Al fin se apaga. Rosaura retira su USB y toma su bolso. Se ajusta el abrigo, la bufanda. Suspira.
—¿Puedes acompañarme? —pregunta a Alejandra por encima del panel del cubículo y el crescendo de un aria instrumental—, ya todos se fueron.
—Dale con lo mismo, niña, son cinco pisos, ¿qué puede pasar?
—Que está muy solo.
Alejandra llena su taza con café dos dedos justos por debajo del borde y agrega leche descremada y un sobre de endulzante.
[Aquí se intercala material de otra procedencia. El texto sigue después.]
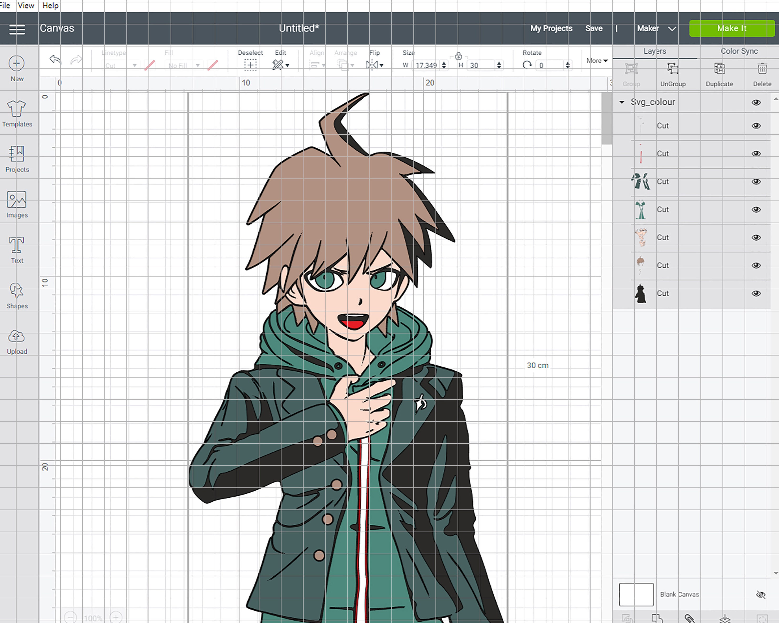Click the Undo arrow
The image size is (779, 623).
55,60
Después la deja junto al teclado y pausa la música, siempre ajena a Rosaura, que aprieta labios, dientes, muslos y las ganas de orinar, pero no va a reclamarle (ni loca que estuviera).
—Como tú ya acabaste —Alejandra se levanta de su silla, Rosaura la sigue—, lo que es a mí me faltan dos informes y son las nueve, voy para largo. ¿Ves? —le muestra el pasillo a la entrada de la oficina—, tan tranquilo.
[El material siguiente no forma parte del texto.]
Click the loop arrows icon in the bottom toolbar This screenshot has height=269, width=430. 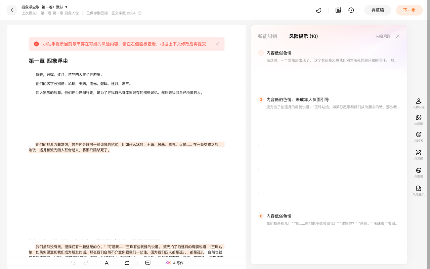(x=127, y=263)
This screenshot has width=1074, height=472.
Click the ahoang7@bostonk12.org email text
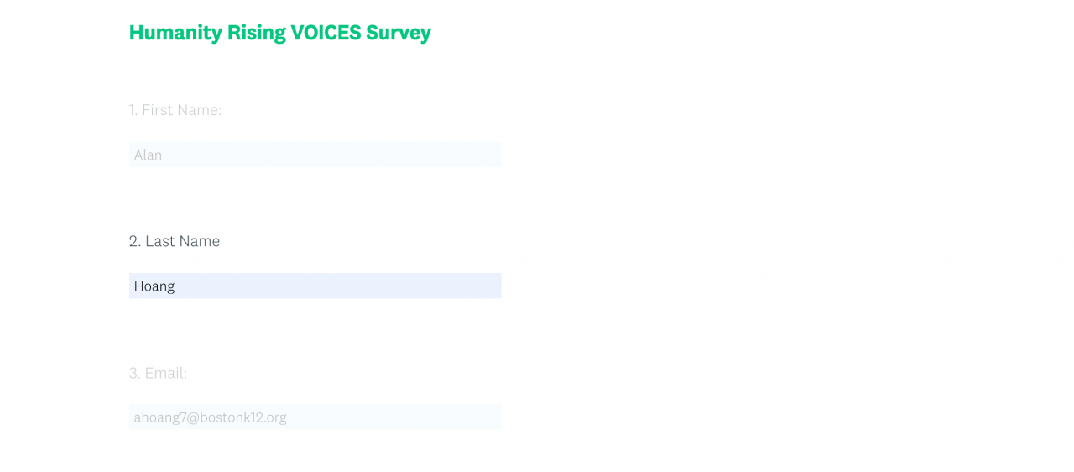211,417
Rosaura no sabe que es peor, si el eco en el pasillo, el apurado taconeo de su amiga los treinta metros camino a los elevadores o el retumbo intenso de su corazón.
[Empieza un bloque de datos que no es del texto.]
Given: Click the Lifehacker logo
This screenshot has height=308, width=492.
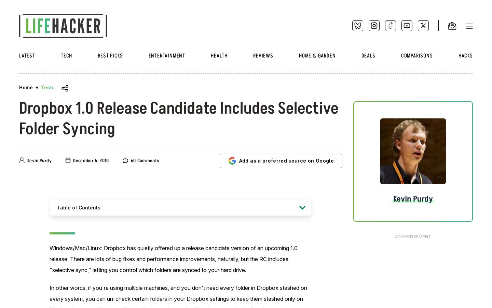Looking at the screenshot, I should coord(63,26).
—Las niñas —dice—, si al menos mi madre las cuidara mejor. Cuando llego están hambrientas, mami, mami, mami, y las tareas sin terminar.
—Qué esperabas, con la edad de tu madre, gracia hace de cuidártelas.
—Es lo que me preocupa, su edad. ¿Y si alguien se metiera a la casa? ¿Si la empujaran?, ¿si la golpearan? O si algo me pasara a mí ¿te imaginas? ¿Qué sería de mis hijas sin mí?
—Ya, ya, la televisión te está afectando, no te creas todas las historias que se inventan. Pero anda, entra de una vez al ascensor que tengo que regresar a trabajar, buenas noches.
—Buenas noches.
Una vez sola, Rosaura oculta el bolso bajo el abrigo y lo oprime todo lo que puede contra su pecho mientras el ascensor desciende entre la quietud de pisos y oficinas.
Al abrirse las puertas, mira a uno y otro lado del oscuro vestíbulo. Da un paso fuera, dos, sus tacones resuenan con tanta fuerza que retrocede a la seguridad del elevador. Su espalda se estrella contra el metal de las puertas cerradas. El tablero le indica que el elevador anda por el tercer piso y hacia arriba. Está sola en una penumbra rota apenas por la lamparilla del recibidor. Allá irá. Se descalza, guarda las zapatillas en su bolso (la de cosas que una lleva en el bolso) y corre directo a la entrada para emerger a una noche solo niebla. ¿La camioneta? ¿En dónde aparcó la camioneta? Hace memoria y vuelve a correr, ahora hacia el estacionamiento. En cincuenta metros hay cincuenta kilómetros y en la niebla ojos. Miradas. Miradas y manos por todas partes. Manos extendidas que la tocan y jalonean, que la derriban. Comienzan a arrancarle la ropa. Defiéndete, piensa, muerde. Imposible, la estrangulan con su propia bufanda, pronto se desvanecerá. Vamos, muerde. MUERDE.
—Señorita —está diciendo el velador—, señorita ¿la asusté?
Él intenta sonreírle, muy atento a sus manos. Rosaura apenas atina a encontrar las llaves del auto en el laberinto de su bolso.
—Yo…
—Perdón si la asusté—la interrumpe—, vi su camioneta y decidí esperarla cerca. Por si acaso. Ya sabe cómo están las cosas hoy en día.
—Y se lo agradezco, en serio que se lo agradezco.
Rosaura se despide del velador y enciende la camioneta. Cuando arranca, empieza a reírse de ella misma. Hasta las lágrimas. Por eso no ve en el retrovisor la silueta del hombre que, más atrás, puñal en mano, desaparece entre la niebla.